» **Records for this exercise**
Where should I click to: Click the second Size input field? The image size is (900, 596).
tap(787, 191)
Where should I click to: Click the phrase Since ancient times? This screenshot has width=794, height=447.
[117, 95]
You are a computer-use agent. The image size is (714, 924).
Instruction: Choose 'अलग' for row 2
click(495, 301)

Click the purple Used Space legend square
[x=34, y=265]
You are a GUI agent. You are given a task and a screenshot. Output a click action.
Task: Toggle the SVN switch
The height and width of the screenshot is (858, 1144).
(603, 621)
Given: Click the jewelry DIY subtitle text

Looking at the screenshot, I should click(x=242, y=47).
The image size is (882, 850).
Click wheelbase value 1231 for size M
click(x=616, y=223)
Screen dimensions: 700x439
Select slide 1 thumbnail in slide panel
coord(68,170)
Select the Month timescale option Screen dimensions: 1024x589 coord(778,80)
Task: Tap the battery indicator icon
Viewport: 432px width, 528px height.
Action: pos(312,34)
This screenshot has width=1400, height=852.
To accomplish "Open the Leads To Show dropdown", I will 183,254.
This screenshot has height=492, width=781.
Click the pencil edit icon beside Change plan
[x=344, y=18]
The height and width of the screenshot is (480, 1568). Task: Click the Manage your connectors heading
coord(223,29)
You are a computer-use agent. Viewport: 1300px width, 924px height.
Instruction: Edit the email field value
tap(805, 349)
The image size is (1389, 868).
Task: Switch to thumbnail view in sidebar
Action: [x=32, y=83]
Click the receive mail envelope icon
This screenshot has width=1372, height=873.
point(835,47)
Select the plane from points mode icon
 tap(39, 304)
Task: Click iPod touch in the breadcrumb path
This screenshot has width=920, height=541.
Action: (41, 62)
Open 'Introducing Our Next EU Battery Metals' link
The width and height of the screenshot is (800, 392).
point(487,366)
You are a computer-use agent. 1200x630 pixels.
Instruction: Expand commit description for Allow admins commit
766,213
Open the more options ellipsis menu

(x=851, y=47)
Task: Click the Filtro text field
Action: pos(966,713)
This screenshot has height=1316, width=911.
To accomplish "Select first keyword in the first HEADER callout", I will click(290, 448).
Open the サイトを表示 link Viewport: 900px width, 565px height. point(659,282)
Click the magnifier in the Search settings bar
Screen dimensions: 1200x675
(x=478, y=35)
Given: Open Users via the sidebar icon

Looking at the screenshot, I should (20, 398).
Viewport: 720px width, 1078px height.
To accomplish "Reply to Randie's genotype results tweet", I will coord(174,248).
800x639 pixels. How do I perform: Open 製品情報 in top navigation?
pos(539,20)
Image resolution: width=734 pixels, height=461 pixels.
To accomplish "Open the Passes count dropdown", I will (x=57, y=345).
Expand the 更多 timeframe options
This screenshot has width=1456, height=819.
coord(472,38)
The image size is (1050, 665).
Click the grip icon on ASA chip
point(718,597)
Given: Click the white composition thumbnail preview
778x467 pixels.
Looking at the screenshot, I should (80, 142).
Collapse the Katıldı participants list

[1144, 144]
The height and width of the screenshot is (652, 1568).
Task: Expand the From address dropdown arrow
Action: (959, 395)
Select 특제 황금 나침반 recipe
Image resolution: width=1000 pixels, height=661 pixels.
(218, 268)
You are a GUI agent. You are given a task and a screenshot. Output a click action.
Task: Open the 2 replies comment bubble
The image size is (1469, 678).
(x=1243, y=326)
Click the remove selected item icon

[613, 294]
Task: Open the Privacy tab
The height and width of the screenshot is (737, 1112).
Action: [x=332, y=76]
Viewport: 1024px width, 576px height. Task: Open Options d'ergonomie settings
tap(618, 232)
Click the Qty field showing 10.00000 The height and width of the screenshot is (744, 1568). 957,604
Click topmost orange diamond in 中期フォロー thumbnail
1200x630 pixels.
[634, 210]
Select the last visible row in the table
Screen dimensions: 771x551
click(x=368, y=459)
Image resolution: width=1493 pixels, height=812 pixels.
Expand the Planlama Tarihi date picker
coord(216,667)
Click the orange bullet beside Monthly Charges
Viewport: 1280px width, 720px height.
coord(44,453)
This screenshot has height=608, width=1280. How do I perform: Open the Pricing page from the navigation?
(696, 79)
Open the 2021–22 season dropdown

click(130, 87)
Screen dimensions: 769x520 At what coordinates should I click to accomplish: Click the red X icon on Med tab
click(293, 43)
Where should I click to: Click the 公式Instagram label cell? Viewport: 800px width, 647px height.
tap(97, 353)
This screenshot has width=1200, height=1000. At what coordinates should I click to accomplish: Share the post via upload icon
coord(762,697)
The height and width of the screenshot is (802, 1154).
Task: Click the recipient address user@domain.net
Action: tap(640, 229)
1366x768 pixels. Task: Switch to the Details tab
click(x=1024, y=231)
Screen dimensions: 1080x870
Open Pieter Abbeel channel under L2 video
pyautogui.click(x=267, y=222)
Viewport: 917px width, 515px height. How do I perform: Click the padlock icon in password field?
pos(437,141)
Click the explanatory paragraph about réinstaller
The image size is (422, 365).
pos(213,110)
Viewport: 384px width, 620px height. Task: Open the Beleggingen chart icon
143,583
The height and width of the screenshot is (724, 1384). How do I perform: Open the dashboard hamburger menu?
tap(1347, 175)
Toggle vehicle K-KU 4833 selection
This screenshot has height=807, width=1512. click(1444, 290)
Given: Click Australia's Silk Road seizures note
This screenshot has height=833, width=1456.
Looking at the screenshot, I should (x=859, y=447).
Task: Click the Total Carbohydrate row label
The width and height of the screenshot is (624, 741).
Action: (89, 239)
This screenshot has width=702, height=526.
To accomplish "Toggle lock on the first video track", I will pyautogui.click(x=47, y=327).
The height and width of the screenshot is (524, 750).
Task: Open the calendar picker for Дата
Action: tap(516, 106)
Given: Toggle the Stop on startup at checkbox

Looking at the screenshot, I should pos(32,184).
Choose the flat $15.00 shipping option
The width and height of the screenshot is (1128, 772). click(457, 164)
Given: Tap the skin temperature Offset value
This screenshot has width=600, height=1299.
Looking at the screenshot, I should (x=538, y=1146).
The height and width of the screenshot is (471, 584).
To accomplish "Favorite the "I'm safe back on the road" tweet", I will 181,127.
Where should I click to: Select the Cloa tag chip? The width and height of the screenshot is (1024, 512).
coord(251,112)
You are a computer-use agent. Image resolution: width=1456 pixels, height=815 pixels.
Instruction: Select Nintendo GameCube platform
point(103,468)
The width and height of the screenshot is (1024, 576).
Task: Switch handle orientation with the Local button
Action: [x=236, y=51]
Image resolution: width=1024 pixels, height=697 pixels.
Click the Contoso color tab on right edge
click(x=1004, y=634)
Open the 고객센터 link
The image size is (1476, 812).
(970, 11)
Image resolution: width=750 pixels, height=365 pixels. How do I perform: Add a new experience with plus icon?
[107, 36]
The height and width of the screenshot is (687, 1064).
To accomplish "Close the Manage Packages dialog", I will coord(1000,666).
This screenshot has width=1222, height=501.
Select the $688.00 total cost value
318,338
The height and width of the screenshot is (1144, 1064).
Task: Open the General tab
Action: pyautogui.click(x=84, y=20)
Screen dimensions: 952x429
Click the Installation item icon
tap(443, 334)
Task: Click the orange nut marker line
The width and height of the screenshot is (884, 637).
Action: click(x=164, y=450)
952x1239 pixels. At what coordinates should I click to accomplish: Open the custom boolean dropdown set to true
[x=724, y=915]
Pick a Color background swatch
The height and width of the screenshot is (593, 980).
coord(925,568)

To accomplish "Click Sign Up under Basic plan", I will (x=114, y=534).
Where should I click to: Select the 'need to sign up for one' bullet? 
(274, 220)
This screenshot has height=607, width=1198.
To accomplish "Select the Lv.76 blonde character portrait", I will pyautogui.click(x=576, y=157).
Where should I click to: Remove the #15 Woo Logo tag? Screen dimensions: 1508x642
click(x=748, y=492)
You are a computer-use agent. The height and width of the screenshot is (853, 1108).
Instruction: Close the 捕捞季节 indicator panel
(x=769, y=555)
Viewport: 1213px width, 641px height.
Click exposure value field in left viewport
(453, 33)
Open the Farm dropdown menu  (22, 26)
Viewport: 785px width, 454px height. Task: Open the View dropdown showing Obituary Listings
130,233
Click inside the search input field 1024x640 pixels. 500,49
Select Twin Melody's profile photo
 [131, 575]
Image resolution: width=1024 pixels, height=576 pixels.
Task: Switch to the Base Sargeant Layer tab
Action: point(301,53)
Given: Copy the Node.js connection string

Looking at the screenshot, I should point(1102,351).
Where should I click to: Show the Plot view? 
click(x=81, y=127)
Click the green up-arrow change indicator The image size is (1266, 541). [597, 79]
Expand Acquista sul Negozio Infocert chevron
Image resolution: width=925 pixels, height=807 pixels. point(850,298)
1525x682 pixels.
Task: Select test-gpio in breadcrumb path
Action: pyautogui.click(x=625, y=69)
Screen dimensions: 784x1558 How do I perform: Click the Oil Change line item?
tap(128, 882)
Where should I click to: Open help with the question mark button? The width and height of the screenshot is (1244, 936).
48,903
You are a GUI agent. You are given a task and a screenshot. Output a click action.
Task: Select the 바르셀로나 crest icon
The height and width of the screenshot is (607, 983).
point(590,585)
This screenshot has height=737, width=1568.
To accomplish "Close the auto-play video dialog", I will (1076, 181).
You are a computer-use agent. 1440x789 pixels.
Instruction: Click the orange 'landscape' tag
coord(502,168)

» **Requirement**
Line count for "computer": report how many lines in the data above include it, with no other words.

» **Response below**
6